# EXERCISE BRIEF:
Convert the lines below into a Markdown table with two columns, Row and Line, giving each line a row number and omitting blank lines.

Word and item position data
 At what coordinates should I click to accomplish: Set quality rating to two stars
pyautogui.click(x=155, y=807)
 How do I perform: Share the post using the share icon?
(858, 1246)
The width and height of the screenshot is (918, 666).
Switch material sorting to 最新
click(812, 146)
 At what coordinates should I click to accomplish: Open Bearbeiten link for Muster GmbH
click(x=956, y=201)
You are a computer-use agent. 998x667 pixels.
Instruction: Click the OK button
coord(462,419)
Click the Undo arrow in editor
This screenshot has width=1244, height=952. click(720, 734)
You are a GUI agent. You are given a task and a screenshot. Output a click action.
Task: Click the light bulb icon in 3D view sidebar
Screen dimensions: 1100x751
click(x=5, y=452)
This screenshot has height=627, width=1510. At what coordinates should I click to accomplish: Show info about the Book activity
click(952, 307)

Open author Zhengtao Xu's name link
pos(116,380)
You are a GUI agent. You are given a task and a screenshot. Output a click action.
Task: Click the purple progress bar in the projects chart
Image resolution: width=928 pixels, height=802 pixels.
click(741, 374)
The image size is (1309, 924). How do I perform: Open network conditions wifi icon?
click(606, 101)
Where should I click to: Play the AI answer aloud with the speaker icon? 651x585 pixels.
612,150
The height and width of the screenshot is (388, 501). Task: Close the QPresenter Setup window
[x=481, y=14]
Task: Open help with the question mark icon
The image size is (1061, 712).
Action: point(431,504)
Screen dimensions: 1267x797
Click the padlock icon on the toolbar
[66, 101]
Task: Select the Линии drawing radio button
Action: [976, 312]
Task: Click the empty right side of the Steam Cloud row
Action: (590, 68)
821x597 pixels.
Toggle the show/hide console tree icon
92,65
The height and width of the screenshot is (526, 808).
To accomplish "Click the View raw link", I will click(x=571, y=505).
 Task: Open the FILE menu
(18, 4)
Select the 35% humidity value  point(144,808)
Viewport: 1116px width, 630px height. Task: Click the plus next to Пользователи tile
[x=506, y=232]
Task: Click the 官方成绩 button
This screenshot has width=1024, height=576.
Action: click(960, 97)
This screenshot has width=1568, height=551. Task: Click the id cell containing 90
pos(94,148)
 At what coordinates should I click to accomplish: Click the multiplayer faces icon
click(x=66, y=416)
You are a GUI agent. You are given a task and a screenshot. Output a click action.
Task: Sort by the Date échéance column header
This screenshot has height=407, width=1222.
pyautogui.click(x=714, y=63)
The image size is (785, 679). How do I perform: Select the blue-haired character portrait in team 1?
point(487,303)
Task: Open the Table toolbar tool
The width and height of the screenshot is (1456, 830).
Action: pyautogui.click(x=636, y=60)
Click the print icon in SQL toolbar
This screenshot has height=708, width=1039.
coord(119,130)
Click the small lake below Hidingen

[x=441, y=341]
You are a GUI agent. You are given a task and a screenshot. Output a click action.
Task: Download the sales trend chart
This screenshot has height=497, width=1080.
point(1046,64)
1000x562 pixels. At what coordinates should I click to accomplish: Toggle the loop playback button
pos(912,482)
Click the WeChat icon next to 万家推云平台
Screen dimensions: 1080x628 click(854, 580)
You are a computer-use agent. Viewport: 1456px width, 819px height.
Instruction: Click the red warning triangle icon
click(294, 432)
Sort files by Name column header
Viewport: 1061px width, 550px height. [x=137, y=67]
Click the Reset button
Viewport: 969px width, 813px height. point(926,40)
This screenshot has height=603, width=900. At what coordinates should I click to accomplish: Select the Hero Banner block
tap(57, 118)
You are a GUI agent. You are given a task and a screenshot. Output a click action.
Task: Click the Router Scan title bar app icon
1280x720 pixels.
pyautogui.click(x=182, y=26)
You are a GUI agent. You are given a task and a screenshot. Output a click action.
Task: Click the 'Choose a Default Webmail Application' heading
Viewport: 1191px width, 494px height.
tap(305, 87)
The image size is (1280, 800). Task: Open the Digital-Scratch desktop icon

# ANSWER TO THE TASK:
| Row | Line |
|---|---|
| 1 |  At what coordinates should I click to accomplish: Set quality rating to two stars |
| 2 | pyautogui.click(x=155, y=807) |
| 3 |  How do I perform: Share the post using the share icon? |
| 4 | (858, 1246) |
| 5 | The width and height of the screenshot is (918, 666). |
| 6 | Switch material sorting to 最新 |
| 7 | click(812, 146) |
| 8 |  At what coordinates should I click to accomplish: Open Bearbeiten link for Muster GmbH |
| 9 | click(x=956, y=201) |
| 10 | You are a computer-use agent. 998x667 pixels. |
| 11 | Instruction: Click the OK button |
| 12 | coord(462,419) |
| 13 | Click the Undo arrow in editor |
| 14 | This screenshot has width=1244, height=952. click(720, 734) |
| 15 | You are a GUI agent. You are given a task and a screenshot. Output a click action. |
| 16 | Task: Click the light bulb icon in 3D view sidebar |
| 17 | Screen dimensions: 1100x751 |
| 18 | click(x=5, y=452) |
| 19 | This screenshot has height=627, width=1510. At what coordinates should I click to accomplish: Show info about the Book activity |
| 20 | click(952, 307) |
| 21 | Open author Zhengtao Xu's name link |
| 22 | pos(116,380) |
| 23 | You are a GUI agent. You are given a task and a screenshot. Output a click action. |
| 24 | Task: Click the purple progress bar in the projects chart |
| 25 | Image resolution: width=928 pixels, height=802 pixels. |
| 26 | click(741, 374) |
| 27 | The image size is (1309, 924). How do I perform: Open network conditions wifi icon? |
| 28 | click(606, 101) |
| 29 | Where should I click to: Play the AI answer aloud with the speaker icon? 651x585 pixels. |
| 30 | 612,150 |
| 31 | The height and width of the screenshot is (388, 501). Task: Close the QPresenter Setup window |
| 32 | [x=481, y=14] |
| 33 | Task: Open help with the question mark icon |
| 34 | The image size is (1061, 712). |
| 35 | Action: point(431,504) |
| 36 | Screen dimensions: 1267x797 |
| 37 | Click the padlock icon on the toolbar |
| 38 | [66, 101] |
| 39 | Task: Select the Линии drawing radio button |
| 40 | Action: [976, 312] |
| 41 | Task: Click the empty right side of the Steam Cloud row |
| 42 | Action: (590, 68) |
| 43 | 821x597 pixels. |
| 44 | Toggle the show/hide console tree icon |
| 45 | 92,65 |
| 46 | The height and width of the screenshot is (526, 808). |
| 47 | To accomplish "Click the View raw link", I will click(x=571, y=505). |
| 48 |  Task: Open the FILE menu |
| 49 | (18, 4) |
| 50 | Select the 35% humidity value  point(144,808) |
| 51 | Viewport: 1116px width, 630px height. Task: Click the plus next to Пользователи tile |
| 52 | [x=506, y=232] |
| 53 | Task: Click the 官方成绩 button |
| 54 | This screenshot has width=1024, height=576. |
| 55 | Action: click(960, 97) |
| 56 | This screenshot has width=1568, height=551. Task: Click the id cell containing 90 |
| 57 | pos(94,148) |
| 58 |  At what coordinates should I click to accomplish: Click the multiplayer faces icon |
| 59 | click(x=66, y=416) |
| 60 | You are a GUI agent. You are given a task and a screenshot. Output a click action. |
| 61 | Task: Sort by the Date échéance column header |
| 62 | This screenshot has height=407, width=1222. |
| 63 | pyautogui.click(x=714, y=63) |
| 64 | The image size is (785, 679). How do I perform: Select the blue-haired character portrait in team 1? |
| 65 | point(487,303) |
| 66 | Task: Open the Table toolbar tool |
| 67 | The width and height of the screenshot is (1456, 830). |
| 68 | Action: pyautogui.click(x=636, y=60) |
| 69 | Click the print icon in SQL toolbar |
| 70 | This screenshot has height=708, width=1039. |
| 71 | coord(119,130) |
| 72 | Click the small lake below Hidingen |
| 73 | [x=441, y=341] |
| 74 | You are a GUI agent. You are given a task and a screenshot. Output a click action. |
| 75 | Task: Download the sales trend chart |
| 76 | This screenshot has height=497, width=1080. |
| 77 | point(1046,64) |
| 78 | 1000x562 pixels. At what coordinates should I click to accomplish: Toggle the loop playback button |
| 79 | pos(912,482) |
| 80 | Click the WeChat icon next to 万家推云平台 |
| 81 | Screen dimensions: 1080x628 click(854, 580) |
| 82 | You are a computer-use agent. Viewport: 1456px width, 819px height. |
| 83 | Instruction: Click the red warning triangle icon |
| 84 | click(294, 432) |
| 85 | Sort files by Name column header |
| 86 | Viewport: 1061px width, 550px height. [x=137, y=67] |
| 87 | Click the Reset button |
| 88 | Viewport: 969px width, 813px height. point(926,40) |
| 89 | This screenshot has height=603, width=900. At what coordinates should I click to accomplish: Select the Hero Banner block |
| 90 | tap(57, 118) |
| 91 | You are a GUI agent. You are given a task and a screenshot. Output a click action. |
| 92 | Task: Click the Router Scan title bar app icon |
| 93 | 1280x720 pixels. |
| 94 | pyautogui.click(x=182, y=26) |
| 95 | You are a GUI agent. You are given a task and a screenshot. Output a click action. |
| 96 | Task: Click the 'Choose a Default Webmail Application' heading |
| 97 | Viewport: 1191px width, 494px height. |
| 98 | tap(305, 87) |
| 99 | The image size is (1280, 800). Task: Open the Digital-Scratch desktop icon |